User-Defined Functions (UDFs) allow developers to extend Hive’s capabilities using Java.
UDF (Simple): Operates on a single row and returns a single value.
UDAF (User-Defined Aggregate Function): Works on multiple rows and returns a single aggregated value.
UDTF (User-Defined Table-Generating Function): Takes a single row and outputs multiple rows.
Create a Java class extending org.apache.hadoop.hive.ql.exec.UDF.
Implement the evaluate() method.
package com.example;
import org.apache.hadoop.hive.ql.exec.UDF;
public class UpperCaseUDF extends UDF {
public String evaluate(String input) {
if (input == null) return null;
return input.toUpperCase();
}
}
Compile your Java file and create a JAR file.
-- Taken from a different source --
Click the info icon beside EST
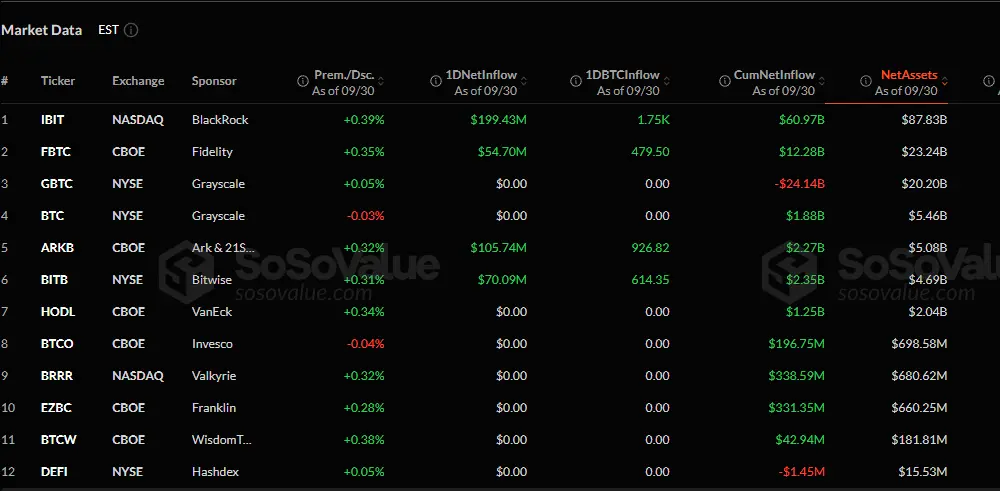tap(131, 30)

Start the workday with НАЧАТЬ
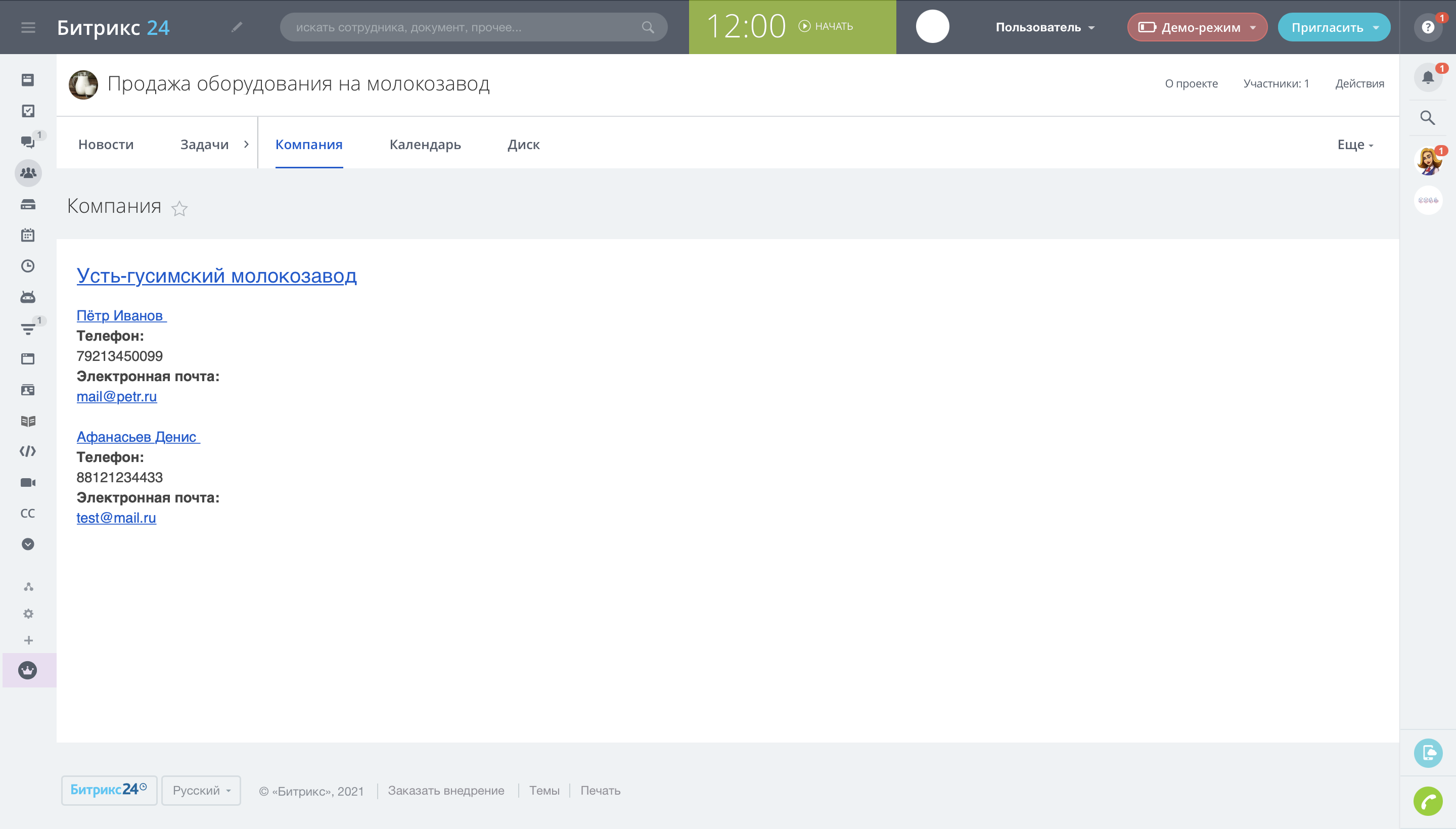[826, 26]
javac -cp $(hive --auxpath) UpperCaseUDF.java
jar -cf UpperCaseUDF.jar com/example/UpperCaseUDF.class
Add the JAR to the Hive session and create a temporary function.
ADD JAR /path/to/UpperCaseUDF.jar;
CREATE TEMPORARY FUNCTION to_upper AS 'com.example.UpperCaseUDF';
SELECT to_upper(name) FROM employees;
Output Example: Converts all names to uppercase.
To make the function available for all sessions:
CREATE FUNCTION to_upper AS 'com.example.UpperCaseUDF'
USING JAR 'hdfs:///user/hive/udfs/UpperCaseUDF.jar';
Test your UDF thoroughly before using in production.
Handle null and invalid inputs gracefully.
Use appropriate data types to avoid type conversion errors.
Maintain versioned JARs for easy updates.
UDFs extend Hive’s functionality using Java.
They can be temporary or permanent.
Register and use them like built-in functions.
This tutorial helps you build and use User-Defined Functions (UDFs) to add custom logic to your Hive queries.